TLDR
- A federal lawsuit filed March 27 claims Roblox, Epic Games, Microsoft, and Mojang deliberately designed games to addict children using psychological manipulation techniques.
- The plaintiff, an 18-year-old from Michigan, says he began playing at age 9 and was eventually gaming up to 16 hours a day with withdrawal symptoms.
- The complaint points to variable reward schedules, battle passes, and manipulative matchmaking as core addictive mechanics.
- The lawsuit follows a separate class action against Valve alleging loot boxes in Dota 2 and Counter-Strike 2 amount to illegal gambling.
- A Los Angeles jury recently found Meta and YouTube liable for designing addictive platforms harmful to children.
A new federal lawsuit claims that Roblox, Fortnite, and Minecraft were deliberately built to hook children on gaming. The complaint was filed on March 27 in the Northern District of California.
The case was brought on behalf of Jordan Duncan, an 18-year-old from Michigan. Duncan says he started playing Roblox and Minecraft at age 9 and Fortnite at age 11.
By his teenage years, Duncan was reportedly spending up to 16 hours a day playing games. The complaint says attempts to stop him from playing led to anger and refusal to sleep.

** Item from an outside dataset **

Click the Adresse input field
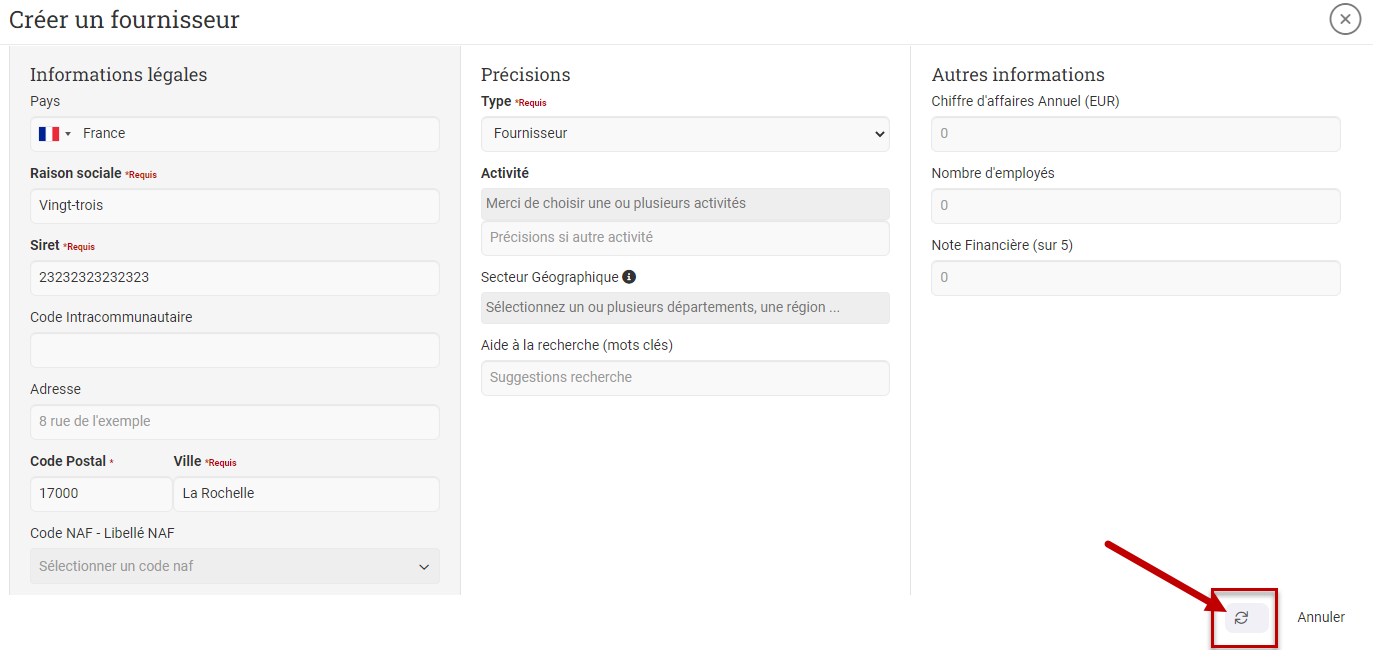 coord(235,422)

The lawsuit names Roblox Corporation, Epic Games, Microsoft, and Mojang as defendants. It accuses the companies of using psychological manipulation techniques to keep young players engaged and spending money.

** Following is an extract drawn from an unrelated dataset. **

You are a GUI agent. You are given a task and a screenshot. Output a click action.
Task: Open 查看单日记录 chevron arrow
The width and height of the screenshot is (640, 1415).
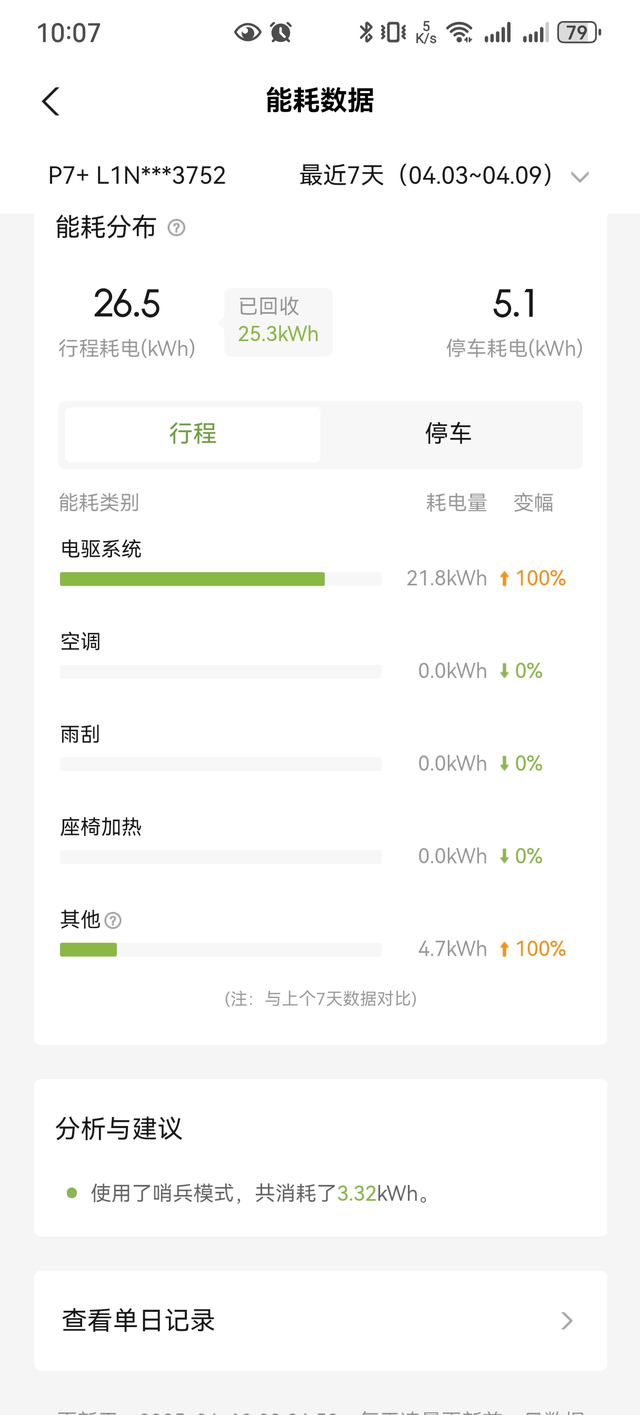point(567,1321)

The complaint describes specific methods it says were used to drive addiction. These include operant conditioning, personalized algorithms, and variable reward schedules, the same principle behind slot machines.
Season passes and battle passes are also called out. The lawsuit says these require hours of gameplay to unlock time-limited rewards while algorithms deliberately slow player progress.
Complaint Details Matchmaking and Monetization Tactics
The filing goes further in describing how matchmaking systems allegedly pair new players with skilled players who own desirable items. The complaint says this pushes less experienced players toward making purchases.
Roblox’s Creator Hub is specifically named. The lawsuit says it gives developers guidance on monetization strategies and rewards them for keeping premium users in-game as long as possible.
Duncan has diagnoses of ADHD, Persistent Depressive Disorder, Oppositional Defiance Disorder, and a learning disability. The complaint says these conditions made him especially vulnerable to the games’ design.
The lawsuit argues that video game addiction is a recognized clinical condition. The World Health Organization classified Gaming Disorder in 2022, grouping it with substance use disorders and gambling addiction.
Brain imaging research cited in the complaint shows excessive gaming can cause structural changes in regions tied to memory, emotion, and impulse control. The prefrontal cortex, which handles judgment and decision-making, does not fully develop until age 25 to 30.
The complaint also highlights what it calls a gap between the companies’ public safety messaging and their actual practices. Roblox introduced parental controls in 2024, almost two decades after launch. Fortnite’s daily spending limit for users under 13 is $100, which the complaint notes could allow a child to spend up to $36,500 a year without parental consent.
Gaming and Gambling Lawsuits Continue to Pile Up
This case is not the only legal action targeting the gaming industry right now. A class action filed on March 23 against Valve Corporation alleges that loot boxes in Dota 2, Counter-Strike 2, and Team Fortress 2 constitute illegal gambling under Washington state law.
That complaint says about 96 percent of loot box openings result in items worth less than the $2.49 key used to open them. The odds of winning the rarest items can be as low as 1 in 146,000.
The New York Attorney General also filed a lawsuit against Valve in February over its loot box system.
Last week, a Los Angeles jury found Meta and YouTube liable in a case centered on social media addiction. The jury concluded both companies intentionally designed their platforms to be addictive and harmful to children.
Meta and Google plan to appeal the ruling. Lawsuits against sportsbook operators making similar addiction-related claims are also moving through courts in Massachusetts.